## PROBLEM DETAILS
For this exercise, repeat the listing below from its first line through the line containing "Support (1122, 976)", exactly as written.

## SUPPLIED DATA
%%

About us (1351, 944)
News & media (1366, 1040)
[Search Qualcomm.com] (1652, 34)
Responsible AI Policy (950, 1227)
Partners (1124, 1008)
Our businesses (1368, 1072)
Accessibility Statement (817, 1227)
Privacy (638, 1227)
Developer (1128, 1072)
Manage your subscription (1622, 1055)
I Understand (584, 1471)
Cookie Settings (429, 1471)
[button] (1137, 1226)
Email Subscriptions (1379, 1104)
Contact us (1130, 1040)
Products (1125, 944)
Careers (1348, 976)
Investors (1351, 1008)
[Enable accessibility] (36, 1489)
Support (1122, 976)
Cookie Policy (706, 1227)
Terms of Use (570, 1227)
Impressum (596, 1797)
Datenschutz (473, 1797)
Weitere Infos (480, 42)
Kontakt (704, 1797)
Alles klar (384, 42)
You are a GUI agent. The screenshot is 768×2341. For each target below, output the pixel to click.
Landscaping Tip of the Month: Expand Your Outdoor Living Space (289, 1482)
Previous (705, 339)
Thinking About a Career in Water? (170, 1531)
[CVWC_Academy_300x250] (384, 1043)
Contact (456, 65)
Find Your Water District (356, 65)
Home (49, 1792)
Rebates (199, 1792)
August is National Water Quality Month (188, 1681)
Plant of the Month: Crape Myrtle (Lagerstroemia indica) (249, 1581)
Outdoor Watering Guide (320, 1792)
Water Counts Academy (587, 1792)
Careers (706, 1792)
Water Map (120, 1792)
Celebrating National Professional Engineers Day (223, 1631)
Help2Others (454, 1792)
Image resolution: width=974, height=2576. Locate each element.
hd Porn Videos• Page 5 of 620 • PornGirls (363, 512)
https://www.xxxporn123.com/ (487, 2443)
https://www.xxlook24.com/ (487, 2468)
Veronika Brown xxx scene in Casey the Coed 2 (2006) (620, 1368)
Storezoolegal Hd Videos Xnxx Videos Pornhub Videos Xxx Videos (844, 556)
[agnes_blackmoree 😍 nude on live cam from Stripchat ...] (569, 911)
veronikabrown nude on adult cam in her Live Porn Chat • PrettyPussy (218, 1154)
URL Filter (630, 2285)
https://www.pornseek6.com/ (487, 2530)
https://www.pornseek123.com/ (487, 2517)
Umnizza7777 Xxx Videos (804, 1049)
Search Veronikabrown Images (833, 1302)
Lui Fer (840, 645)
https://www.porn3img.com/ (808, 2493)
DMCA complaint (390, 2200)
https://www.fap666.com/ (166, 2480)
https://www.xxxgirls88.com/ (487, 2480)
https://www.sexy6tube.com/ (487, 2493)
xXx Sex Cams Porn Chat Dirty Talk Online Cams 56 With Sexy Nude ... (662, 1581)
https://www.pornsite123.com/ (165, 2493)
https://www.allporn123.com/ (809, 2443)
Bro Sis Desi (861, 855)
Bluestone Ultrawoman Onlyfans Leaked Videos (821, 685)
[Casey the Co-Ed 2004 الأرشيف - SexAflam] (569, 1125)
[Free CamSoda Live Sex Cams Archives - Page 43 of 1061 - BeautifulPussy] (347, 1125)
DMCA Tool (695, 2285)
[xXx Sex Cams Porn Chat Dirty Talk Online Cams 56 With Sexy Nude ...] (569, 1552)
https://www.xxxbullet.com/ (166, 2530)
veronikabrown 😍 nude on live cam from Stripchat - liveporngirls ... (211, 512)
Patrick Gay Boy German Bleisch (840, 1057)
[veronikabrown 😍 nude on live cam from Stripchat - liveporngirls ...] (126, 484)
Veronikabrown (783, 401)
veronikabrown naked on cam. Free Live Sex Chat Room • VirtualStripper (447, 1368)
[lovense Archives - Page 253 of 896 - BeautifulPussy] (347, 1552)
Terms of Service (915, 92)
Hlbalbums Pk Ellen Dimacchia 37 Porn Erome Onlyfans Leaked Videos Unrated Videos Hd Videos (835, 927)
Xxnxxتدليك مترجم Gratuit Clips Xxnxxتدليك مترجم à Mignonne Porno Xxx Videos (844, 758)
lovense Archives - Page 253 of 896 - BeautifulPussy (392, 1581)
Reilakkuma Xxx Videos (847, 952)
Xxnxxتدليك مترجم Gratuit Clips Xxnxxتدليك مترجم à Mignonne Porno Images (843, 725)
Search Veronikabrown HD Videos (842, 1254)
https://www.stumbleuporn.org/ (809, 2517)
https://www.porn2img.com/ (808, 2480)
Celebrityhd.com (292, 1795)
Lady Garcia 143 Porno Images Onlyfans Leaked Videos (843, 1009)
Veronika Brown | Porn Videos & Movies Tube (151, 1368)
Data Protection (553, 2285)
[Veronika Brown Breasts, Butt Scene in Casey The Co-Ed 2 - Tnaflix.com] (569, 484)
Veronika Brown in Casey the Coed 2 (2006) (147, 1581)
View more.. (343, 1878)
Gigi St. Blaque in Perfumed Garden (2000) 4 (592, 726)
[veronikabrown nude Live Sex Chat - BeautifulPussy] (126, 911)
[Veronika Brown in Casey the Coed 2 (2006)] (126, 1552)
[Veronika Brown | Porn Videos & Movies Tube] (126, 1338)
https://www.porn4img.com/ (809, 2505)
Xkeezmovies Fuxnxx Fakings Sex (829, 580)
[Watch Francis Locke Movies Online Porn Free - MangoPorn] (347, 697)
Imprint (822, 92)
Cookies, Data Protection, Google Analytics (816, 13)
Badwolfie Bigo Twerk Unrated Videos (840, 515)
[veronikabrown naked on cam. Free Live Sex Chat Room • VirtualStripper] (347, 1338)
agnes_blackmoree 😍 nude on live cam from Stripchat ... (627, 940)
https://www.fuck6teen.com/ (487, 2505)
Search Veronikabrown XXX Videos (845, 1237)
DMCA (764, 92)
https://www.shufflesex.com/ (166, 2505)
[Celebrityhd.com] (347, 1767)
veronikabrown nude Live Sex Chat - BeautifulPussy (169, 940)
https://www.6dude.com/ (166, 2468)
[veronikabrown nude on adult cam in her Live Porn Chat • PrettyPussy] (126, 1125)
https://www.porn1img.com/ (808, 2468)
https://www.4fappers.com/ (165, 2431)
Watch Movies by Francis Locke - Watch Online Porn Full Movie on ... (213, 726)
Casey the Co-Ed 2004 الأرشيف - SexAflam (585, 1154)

%%

## COMPLETED EXERCISE
About us (1351, 944)
News & media (1366, 1040)
[Search Qualcomm.com] (1652, 34)
Responsible AI Policy (950, 1227)
Partners (1124, 1008)
Our businesses (1368, 1072)
Accessibility Statement (817, 1227)
Privacy (638, 1227)
Developer (1128, 1072)
Manage your subscription (1622, 1055)
I Understand (584, 1471)
Cookie Settings (429, 1471)
[button] (1137, 1226)
Email Subscriptions (1379, 1104)
Contact us (1130, 1040)
Products (1125, 944)
Careers (1348, 976)
Investors (1351, 1008)
[Enable accessibility] (36, 1489)
Support (1122, 976)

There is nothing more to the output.